WORKING DATA:
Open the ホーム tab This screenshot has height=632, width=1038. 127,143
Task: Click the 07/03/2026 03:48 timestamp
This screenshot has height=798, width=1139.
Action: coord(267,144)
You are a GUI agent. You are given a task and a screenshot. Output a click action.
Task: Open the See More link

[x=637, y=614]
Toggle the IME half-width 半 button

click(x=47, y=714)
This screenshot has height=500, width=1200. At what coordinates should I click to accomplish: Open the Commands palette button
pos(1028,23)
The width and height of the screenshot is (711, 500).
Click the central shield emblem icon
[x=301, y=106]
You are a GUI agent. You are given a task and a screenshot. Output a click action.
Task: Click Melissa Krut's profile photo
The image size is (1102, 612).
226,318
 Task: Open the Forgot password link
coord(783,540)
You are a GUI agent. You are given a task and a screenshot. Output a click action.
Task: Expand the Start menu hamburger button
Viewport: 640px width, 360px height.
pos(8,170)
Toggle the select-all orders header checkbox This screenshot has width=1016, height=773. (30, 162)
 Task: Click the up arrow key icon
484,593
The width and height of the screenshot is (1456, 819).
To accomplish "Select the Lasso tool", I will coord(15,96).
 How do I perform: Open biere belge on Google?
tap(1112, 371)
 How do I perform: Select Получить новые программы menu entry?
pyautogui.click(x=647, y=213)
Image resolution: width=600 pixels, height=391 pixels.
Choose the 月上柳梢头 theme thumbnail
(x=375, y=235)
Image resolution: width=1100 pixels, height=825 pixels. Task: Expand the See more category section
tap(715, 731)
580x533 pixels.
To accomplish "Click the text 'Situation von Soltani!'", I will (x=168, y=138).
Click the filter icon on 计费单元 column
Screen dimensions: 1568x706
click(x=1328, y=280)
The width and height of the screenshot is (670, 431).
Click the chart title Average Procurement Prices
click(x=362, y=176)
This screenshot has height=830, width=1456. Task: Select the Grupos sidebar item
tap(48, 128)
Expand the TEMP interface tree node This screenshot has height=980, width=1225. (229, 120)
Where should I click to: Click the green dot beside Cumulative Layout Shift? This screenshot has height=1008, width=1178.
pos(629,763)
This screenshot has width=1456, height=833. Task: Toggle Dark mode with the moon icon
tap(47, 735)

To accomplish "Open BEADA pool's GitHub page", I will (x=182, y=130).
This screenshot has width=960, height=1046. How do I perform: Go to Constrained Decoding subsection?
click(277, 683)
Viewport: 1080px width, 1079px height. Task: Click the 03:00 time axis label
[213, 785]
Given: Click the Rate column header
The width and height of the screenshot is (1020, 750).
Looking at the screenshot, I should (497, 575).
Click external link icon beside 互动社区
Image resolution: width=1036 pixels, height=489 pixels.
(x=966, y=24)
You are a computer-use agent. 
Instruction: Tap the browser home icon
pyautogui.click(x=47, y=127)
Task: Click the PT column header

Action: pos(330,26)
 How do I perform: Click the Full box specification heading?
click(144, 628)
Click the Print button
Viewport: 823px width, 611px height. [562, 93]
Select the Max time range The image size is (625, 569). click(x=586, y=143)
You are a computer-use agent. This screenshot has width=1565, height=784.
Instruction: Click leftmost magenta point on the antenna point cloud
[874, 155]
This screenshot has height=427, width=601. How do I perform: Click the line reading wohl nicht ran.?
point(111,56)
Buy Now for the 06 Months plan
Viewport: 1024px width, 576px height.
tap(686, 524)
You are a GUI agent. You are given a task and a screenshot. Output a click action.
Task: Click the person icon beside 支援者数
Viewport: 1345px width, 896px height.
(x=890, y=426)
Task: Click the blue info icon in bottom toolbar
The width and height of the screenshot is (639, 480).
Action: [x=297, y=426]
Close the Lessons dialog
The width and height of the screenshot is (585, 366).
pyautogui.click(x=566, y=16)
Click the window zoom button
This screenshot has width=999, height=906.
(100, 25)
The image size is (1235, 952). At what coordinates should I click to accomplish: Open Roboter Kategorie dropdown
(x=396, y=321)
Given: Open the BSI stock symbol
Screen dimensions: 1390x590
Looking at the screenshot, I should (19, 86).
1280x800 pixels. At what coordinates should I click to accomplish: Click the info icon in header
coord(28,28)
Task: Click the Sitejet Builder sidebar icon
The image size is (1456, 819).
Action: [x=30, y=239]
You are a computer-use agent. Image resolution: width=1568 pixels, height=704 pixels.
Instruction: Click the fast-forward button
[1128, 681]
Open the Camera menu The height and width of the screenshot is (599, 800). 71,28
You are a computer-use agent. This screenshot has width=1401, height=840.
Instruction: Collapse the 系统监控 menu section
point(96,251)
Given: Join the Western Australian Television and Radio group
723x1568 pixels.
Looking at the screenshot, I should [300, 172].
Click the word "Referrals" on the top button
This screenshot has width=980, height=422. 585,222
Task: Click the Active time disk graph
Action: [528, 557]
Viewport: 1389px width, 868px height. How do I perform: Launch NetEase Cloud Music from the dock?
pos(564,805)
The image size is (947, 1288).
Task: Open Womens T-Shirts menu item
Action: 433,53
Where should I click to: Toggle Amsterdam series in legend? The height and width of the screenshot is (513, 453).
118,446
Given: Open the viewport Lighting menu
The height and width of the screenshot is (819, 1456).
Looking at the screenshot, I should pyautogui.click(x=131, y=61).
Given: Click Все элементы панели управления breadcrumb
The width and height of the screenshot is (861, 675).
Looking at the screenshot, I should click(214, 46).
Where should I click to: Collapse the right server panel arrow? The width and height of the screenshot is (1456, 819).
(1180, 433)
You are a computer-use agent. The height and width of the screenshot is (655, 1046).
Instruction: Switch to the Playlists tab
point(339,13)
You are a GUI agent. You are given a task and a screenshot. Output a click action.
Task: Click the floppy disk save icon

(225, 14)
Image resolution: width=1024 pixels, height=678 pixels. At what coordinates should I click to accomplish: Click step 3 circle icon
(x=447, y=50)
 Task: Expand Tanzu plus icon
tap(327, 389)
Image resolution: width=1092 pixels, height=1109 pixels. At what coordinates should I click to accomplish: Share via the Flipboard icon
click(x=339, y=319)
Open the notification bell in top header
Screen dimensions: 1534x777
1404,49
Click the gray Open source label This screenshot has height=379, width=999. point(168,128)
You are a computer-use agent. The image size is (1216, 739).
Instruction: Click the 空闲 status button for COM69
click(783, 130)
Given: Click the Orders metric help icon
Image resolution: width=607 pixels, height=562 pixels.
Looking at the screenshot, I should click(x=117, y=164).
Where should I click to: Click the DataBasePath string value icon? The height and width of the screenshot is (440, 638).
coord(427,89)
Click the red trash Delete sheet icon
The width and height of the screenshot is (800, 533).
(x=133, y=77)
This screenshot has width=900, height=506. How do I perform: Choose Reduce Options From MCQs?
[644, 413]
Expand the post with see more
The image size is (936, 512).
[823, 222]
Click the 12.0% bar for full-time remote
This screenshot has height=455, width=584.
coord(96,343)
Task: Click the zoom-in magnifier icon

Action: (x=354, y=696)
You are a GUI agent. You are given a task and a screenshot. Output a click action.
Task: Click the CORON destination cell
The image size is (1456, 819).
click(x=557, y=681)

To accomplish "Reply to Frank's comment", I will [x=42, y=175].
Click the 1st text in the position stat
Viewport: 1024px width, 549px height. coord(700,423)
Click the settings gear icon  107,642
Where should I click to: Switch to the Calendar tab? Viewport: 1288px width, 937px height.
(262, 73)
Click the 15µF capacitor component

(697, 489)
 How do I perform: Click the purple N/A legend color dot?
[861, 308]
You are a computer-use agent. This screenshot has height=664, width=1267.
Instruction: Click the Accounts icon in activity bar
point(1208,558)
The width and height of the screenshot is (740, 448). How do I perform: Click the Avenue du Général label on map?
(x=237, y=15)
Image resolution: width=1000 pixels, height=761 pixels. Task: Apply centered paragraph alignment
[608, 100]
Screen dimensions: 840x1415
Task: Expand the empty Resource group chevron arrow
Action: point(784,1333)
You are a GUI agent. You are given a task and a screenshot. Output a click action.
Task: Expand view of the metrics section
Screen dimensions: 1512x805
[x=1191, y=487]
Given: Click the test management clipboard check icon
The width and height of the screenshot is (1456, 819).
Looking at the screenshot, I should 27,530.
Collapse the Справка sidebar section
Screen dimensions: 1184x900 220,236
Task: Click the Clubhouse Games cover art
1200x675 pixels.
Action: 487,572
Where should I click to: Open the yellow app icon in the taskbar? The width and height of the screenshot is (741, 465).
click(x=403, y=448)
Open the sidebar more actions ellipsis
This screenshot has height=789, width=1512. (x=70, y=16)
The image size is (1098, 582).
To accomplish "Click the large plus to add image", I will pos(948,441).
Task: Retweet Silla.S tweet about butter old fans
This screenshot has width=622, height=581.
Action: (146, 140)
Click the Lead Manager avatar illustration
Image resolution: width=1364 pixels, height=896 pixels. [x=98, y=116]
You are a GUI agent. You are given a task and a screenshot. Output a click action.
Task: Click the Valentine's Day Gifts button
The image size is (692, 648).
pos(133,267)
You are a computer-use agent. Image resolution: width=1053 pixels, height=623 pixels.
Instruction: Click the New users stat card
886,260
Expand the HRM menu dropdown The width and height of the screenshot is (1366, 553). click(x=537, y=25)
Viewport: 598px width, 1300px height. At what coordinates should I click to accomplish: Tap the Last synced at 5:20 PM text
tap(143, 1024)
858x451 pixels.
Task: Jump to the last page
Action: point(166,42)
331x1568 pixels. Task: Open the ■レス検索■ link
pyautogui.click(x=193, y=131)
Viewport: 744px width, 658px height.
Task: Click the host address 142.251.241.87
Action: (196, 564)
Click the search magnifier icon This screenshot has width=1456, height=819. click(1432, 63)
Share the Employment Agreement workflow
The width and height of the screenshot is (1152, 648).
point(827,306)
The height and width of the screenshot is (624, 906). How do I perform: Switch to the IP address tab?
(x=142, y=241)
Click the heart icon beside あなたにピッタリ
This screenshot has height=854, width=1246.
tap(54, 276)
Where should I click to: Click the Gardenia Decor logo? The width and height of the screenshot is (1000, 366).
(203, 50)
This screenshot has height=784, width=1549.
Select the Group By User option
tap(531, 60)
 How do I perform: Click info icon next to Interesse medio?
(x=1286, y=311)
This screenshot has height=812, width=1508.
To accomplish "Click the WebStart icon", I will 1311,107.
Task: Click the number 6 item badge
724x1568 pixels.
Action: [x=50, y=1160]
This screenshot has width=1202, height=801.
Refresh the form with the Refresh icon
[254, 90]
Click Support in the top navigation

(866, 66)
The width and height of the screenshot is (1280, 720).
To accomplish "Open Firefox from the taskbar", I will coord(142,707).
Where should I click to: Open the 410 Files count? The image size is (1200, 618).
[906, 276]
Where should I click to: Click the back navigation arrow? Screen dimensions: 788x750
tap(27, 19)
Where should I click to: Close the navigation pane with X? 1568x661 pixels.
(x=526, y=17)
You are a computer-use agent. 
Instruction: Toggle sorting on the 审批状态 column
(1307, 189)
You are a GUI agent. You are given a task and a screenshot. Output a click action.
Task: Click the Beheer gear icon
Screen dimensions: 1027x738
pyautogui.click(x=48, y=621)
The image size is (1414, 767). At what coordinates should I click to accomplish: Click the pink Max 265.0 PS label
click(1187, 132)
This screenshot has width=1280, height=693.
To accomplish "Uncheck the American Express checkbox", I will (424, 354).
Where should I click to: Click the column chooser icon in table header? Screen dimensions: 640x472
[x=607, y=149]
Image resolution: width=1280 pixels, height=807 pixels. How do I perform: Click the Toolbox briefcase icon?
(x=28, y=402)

WORK TO BE COMPLETED:
Repeat the data from the line containing "Click the search" up to and including the line containing "tap(54, 276)", with every line exactly as it appears.

TASK OUTPUT:
Click the search magnifier icon This screenshot has width=1456, height=819. click(1432, 63)
Share the Employment Agreement workflow
The width and height of the screenshot is (1152, 648).
point(827,306)
The height and width of the screenshot is (624, 906). How do I perform: Switch to the IP address tab?
(x=142, y=241)
Click the heart icon beside あなたにピッタリ
This screenshot has height=854, width=1246.
tap(54, 276)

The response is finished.